- **Supplied information**:
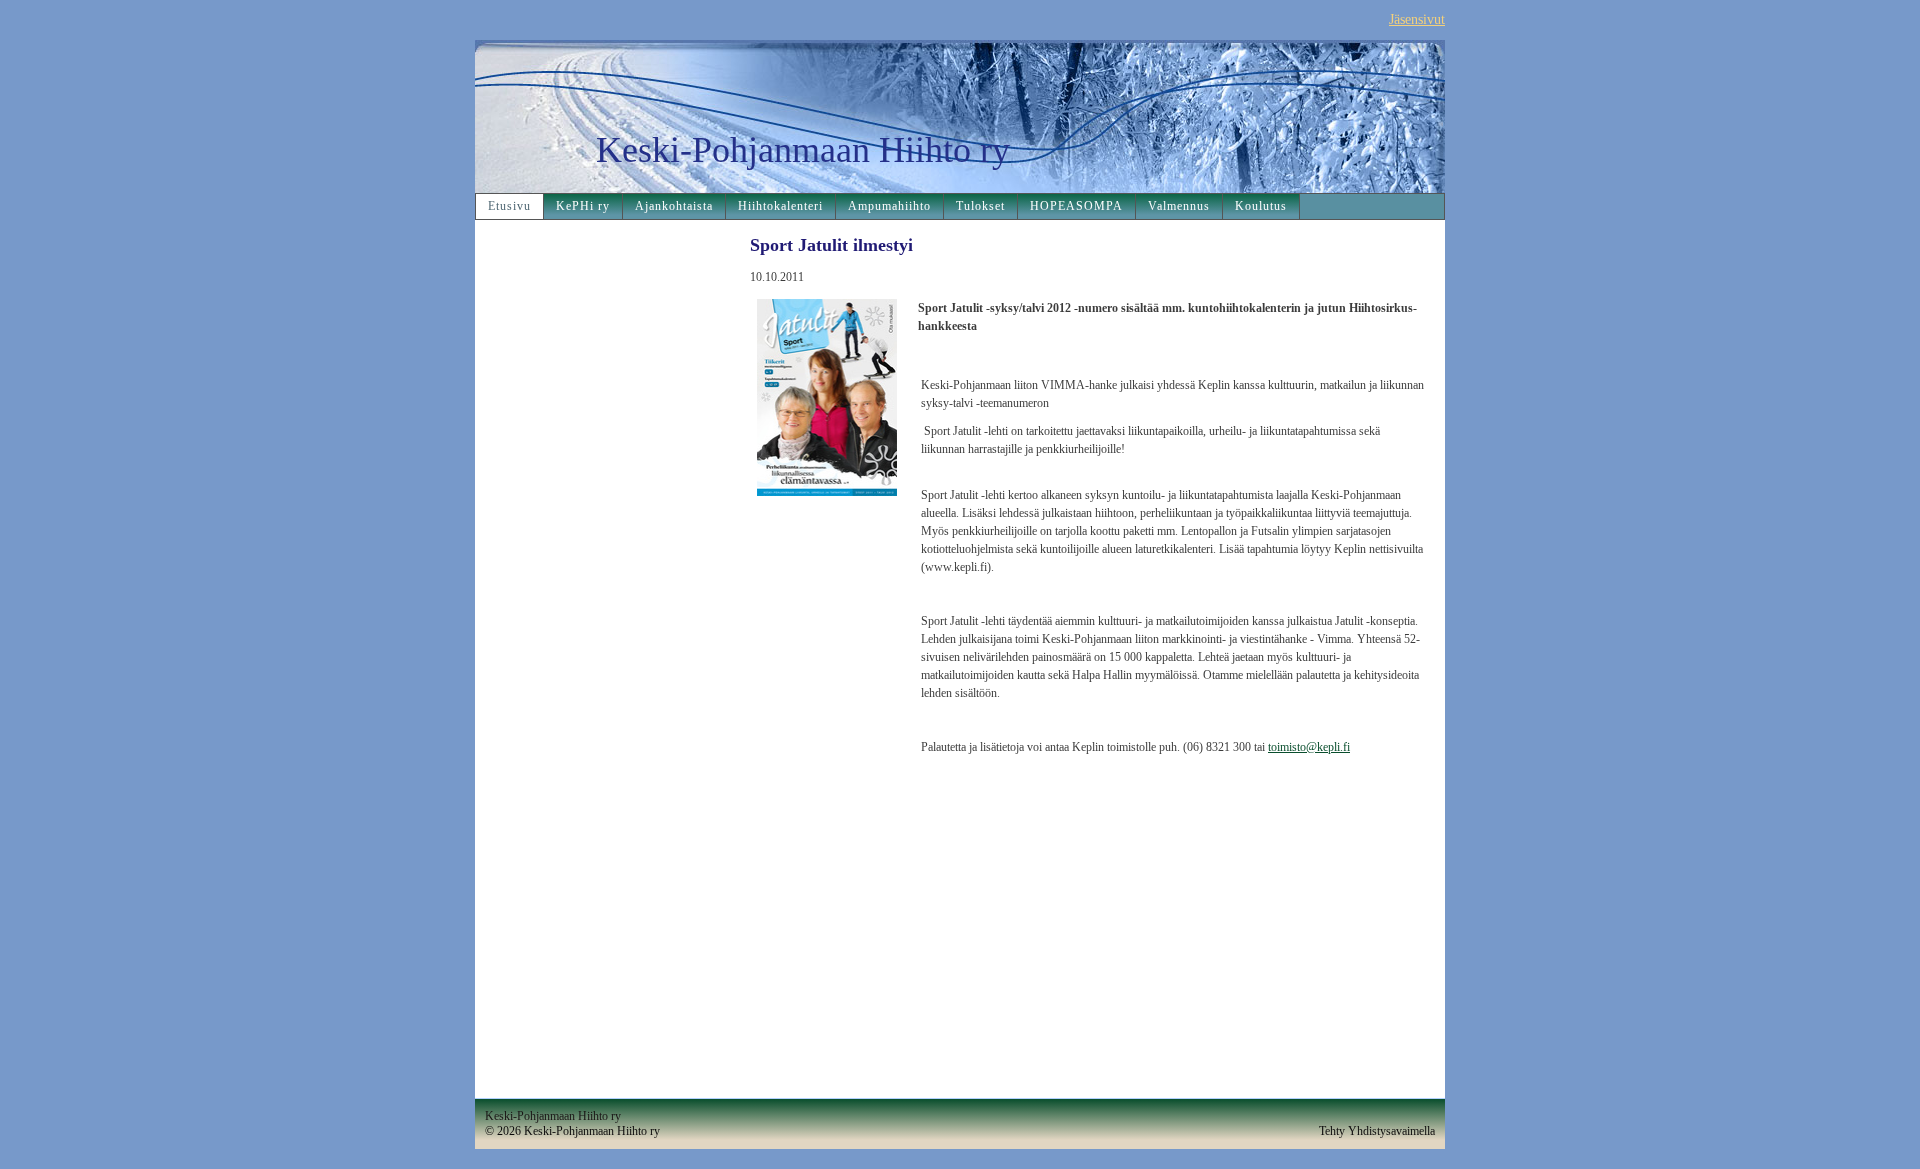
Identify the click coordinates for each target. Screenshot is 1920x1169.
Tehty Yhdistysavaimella (1377, 1131)
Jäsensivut (1417, 19)
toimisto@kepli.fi (1309, 747)
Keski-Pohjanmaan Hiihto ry (803, 150)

- **Action item**: Pictures excluded, set down all the entries exactly.

- **Your response**:
Identify the click coordinates for each target. Screenshot is 1920x1169.
Tehty Yhdistysavaimella (1377, 1131)
Jäsensivut (1417, 19)
toimisto@kepli.fi (1309, 747)
Keski-Pohjanmaan Hiihto ry (803, 150)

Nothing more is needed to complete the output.